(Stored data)

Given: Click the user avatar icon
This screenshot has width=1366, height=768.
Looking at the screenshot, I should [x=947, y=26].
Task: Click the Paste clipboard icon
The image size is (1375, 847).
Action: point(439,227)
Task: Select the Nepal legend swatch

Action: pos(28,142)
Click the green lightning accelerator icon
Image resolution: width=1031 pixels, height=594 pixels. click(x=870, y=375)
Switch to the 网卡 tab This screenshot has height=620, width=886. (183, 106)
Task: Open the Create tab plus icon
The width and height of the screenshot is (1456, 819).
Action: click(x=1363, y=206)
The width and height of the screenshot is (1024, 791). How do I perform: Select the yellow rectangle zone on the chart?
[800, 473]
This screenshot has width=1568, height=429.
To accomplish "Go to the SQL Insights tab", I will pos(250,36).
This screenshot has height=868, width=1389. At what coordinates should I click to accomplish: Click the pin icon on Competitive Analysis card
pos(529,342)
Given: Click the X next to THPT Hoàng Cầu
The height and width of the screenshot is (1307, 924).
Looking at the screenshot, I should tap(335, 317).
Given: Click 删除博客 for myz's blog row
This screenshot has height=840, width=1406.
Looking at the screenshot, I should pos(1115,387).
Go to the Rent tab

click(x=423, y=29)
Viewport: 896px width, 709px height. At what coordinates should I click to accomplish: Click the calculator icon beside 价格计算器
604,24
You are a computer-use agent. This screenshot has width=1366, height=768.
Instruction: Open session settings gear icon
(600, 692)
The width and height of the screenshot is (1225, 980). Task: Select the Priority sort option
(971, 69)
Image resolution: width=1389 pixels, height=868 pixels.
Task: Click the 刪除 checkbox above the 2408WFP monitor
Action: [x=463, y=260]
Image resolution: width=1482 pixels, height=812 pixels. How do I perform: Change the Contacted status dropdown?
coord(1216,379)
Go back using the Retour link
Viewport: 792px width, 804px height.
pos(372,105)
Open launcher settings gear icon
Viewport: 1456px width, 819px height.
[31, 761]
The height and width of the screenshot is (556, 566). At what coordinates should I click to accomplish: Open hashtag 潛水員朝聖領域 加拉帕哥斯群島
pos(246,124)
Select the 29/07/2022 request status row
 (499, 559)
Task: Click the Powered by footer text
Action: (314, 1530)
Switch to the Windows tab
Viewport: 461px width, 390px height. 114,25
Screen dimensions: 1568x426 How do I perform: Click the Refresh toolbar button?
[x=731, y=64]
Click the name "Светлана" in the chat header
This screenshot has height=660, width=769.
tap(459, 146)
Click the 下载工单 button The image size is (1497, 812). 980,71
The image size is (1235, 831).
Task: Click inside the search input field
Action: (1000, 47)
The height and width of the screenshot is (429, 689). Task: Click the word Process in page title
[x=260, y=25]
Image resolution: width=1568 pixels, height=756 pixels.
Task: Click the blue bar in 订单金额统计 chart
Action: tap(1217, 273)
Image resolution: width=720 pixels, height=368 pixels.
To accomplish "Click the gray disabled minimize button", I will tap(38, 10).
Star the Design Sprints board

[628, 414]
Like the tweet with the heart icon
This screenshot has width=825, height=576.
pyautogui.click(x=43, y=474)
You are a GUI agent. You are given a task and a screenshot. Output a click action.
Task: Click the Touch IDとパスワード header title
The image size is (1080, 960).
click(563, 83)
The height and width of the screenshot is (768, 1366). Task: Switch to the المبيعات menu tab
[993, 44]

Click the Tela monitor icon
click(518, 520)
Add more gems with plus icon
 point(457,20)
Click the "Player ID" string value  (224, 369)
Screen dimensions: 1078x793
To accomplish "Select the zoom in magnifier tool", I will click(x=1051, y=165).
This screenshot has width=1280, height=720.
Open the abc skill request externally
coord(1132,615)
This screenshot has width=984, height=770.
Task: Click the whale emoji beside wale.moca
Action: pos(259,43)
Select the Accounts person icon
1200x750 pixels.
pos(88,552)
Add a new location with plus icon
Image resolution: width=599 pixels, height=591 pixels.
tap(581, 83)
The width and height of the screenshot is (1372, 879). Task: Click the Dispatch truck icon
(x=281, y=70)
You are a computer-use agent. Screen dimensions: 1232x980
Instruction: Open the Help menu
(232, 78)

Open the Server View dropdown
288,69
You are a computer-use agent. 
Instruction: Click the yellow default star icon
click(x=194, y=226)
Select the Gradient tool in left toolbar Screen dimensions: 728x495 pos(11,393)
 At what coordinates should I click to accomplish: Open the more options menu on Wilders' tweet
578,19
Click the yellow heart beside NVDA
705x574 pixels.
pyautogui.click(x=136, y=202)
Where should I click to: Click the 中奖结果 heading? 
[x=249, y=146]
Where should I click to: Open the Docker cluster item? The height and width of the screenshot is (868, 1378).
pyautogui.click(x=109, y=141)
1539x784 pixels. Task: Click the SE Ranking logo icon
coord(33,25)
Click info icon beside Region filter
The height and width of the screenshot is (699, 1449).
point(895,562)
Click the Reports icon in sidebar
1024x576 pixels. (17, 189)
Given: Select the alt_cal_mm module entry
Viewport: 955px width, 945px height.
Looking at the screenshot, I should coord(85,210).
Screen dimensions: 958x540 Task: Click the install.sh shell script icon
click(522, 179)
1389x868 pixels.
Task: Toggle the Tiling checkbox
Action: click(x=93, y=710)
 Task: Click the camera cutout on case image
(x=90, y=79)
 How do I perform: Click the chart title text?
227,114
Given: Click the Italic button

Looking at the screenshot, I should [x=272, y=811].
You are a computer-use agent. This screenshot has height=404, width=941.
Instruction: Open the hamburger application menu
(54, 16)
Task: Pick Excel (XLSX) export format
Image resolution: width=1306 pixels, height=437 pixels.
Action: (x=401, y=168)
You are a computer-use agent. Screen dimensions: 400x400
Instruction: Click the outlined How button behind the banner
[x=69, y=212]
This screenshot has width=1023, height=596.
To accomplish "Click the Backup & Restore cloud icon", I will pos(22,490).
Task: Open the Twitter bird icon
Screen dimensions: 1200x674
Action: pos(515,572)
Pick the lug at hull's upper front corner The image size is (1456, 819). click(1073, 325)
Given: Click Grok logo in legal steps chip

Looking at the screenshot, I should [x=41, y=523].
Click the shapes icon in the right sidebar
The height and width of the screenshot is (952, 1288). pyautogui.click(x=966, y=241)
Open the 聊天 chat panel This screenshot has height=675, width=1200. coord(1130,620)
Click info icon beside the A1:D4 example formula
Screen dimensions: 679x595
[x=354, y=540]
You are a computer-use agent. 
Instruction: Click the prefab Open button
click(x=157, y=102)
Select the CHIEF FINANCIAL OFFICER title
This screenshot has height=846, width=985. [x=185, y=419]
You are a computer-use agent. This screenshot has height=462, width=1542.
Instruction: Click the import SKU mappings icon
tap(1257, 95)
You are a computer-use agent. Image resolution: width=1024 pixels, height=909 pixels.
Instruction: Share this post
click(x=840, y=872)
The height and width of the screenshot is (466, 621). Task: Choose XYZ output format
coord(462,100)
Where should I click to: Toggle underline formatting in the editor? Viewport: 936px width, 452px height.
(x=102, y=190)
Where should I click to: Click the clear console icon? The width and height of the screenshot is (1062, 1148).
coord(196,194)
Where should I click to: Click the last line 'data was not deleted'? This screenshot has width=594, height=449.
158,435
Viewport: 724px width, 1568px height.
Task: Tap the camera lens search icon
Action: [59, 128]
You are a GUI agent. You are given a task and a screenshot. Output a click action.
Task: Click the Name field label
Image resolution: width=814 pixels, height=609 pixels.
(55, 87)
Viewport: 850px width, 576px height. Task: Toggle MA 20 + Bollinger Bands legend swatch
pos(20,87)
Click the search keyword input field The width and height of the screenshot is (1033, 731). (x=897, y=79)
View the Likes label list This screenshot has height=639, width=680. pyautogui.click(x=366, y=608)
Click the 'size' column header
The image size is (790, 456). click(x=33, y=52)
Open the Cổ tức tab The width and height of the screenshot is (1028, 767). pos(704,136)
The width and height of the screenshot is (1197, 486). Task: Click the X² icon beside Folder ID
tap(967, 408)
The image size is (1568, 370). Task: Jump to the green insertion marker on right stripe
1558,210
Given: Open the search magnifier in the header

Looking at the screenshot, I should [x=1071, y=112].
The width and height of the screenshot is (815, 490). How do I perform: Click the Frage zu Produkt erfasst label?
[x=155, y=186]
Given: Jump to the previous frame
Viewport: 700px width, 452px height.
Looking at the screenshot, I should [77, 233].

What the exercise asks: Can you convert the lines from the start of the data through the line containing "Image resolution: width=1031", inclusive, into a JSON list of strings with one string per line and blank lines omitted?

Written response:
[
  "Given: Click the user avatar icon",
  "This screenshot has width=1366, height=768.",
  "Looking at the screenshot, I should [x=947, y=26].",
  "Task: Click the Paste clipboard icon",
  "The image size is (1375, 847).",
  "Action: point(439,227)",
  "Task: Select the Nepal legend swatch",
  "Action: pos(28,142)",
  "Click the green lightning accelerator icon",
  "Image resolution: width=1031 pixels, height=594 pixels. click(x=870, y=375)"
]